++++ Records shown ++++
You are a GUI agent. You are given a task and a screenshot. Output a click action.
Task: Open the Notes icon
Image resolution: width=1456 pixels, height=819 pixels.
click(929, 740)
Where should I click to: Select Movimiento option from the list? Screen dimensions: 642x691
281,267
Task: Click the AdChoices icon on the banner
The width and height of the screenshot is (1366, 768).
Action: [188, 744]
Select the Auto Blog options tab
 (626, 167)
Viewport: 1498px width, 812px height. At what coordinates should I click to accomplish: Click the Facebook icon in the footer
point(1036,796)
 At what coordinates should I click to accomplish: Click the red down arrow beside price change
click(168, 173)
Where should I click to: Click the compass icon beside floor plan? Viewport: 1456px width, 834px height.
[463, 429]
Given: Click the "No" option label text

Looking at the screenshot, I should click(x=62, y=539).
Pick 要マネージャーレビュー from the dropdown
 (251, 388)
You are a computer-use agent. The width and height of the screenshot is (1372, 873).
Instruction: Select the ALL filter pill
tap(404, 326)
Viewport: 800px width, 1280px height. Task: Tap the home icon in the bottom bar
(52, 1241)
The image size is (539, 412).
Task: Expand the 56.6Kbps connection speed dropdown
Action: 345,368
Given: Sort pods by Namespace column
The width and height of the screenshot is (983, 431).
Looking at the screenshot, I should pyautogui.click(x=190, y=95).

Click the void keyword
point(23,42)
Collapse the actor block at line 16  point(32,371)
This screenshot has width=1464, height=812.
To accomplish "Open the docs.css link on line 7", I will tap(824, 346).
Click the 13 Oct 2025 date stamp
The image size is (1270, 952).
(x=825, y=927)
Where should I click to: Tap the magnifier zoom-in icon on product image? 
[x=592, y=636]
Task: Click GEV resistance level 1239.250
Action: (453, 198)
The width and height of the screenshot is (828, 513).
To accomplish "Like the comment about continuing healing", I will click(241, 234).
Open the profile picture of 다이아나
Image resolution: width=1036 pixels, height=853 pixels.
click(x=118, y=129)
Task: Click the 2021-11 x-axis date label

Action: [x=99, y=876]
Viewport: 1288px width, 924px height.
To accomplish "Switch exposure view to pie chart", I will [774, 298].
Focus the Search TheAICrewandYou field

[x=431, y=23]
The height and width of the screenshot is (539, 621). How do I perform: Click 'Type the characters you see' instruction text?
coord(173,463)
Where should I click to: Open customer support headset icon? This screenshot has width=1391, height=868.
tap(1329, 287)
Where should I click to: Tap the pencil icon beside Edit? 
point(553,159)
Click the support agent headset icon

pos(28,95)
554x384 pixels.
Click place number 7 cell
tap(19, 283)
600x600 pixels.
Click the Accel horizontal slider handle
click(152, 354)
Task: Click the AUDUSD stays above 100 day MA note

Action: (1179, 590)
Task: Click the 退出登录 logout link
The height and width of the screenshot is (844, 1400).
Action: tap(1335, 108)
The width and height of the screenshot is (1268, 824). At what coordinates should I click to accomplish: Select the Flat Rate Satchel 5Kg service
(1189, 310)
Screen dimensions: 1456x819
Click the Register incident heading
++++
Written task: Rewrite all of the records above, changing every "Viewport" to "Display" and keeping the rest as it is.

In response:
You are a GUI agent. You are given a task and a screenshot. Output a click action.
Task: Open the Notes icon
Image resolution: width=1456 pixels, height=819 pixels.
click(929, 740)
Where should I click to: Select Movimiento option from the list? Screen dimensions: 642x691
281,267
Task: Click the AdChoices icon on the banner
The width and height of the screenshot is (1366, 768).
Action: [188, 744]
Select the Auto Blog options tab
 (626, 167)
Display: 1498px width, 812px height. At what coordinates should I click to accomplish: Click the Facebook icon in the footer
point(1036,796)
 At what coordinates should I click to accomplish: Click the red down arrow beside price change
click(168, 173)
Where should I click to: Click the compass icon beside floor plan? Display: 1456px width, 834px height.
[463, 429]
Given: Click the "No" option label text

Looking at the screenshot, I should click(x=62, y=539).
Pick 要マネージャーレビュー from the dropdown
 (251, 388)
You are a computer-use agent. The width and height of the screenshot is (1372, 873).
Instruction: Select the ALL filter pill
tap(404, 326)
Display: 800px width, 1280px height. Task: Tap the home icon in the bottom bar
(52, 1241)
The image size is (539, 412).
Task: Expand the 56.6Kbps connection speed dropdown
Action: 345,368
Given: Sort pods by Namespace column
The width and height of the screenshot is (983, 431).
Looking at the screenshot, I should pyautogui.click(x=190, y=95).

Click the void keyword
point(23,42)
Collapse the actor block at line 16  point(32,371)
This screenshot has width=1464, height=812.
To accomplish "Open the docs.css link on line 7", I will tap(824, 346).
Click the 13 Oct 2025 date stamp
The image size is (1270, 952).
(x=825, y=927)
Where should I click to: Tap the magnifier zoom-in icon on product image? 
[x=592, y=636]
Task: Click GEV resistance level 1239.250
Action: (453, 198)
The width and height of the screenshot is (828, 513).
To accomplish "Like the comment about continuing healing", I will click(241, 234).
Open the profile picture of 다이아나
Image resolution: width=1036 pixels, height=853 pixels.
click(x=118, y=129)
Task: Click the 2021-11 x-axis date label

Action: [x=99, y=876]
Display: 1288px width, 924px height.
To accomplish "Switch exposure view to pie chart", I will [774, 298].
Focus the Search TheAICrewandYou field

[x=431, y=23]
The height and width of the screenshot is (539, 621). How do I perform: Click 'Type the characters you see' instruction text?
coord(173,463)
Where should I click to: Open customer support headset icon? This screenshot has width=1391, height=868.
tap(1329, 287)
Where should I click to: Tap the pencil icon beside Edit? 
point(553,159)
Click the support agent headset icon

pos(28,95)
554x384 pixels.
Click place number 7 cell
tap(19, 283)
600x600 pixels.
Click the Accel horizontal slider handle
click(152, 354)
Task: Click the AUDUSD stays above 100 day MA note

Action: (1179, 590)
Task: Click the 退出登录 logout link
The height and width of the screenshot is (844, 1400).
Action: tap(1335, 108)
The width and height of the screenshot is (1268, 824). At what coordinates should I click to accomplish: Select the Flat Rate Satchel 5Kg service
(1189, 310)
Screen dimensions: 1456x819
Click the Register incident heading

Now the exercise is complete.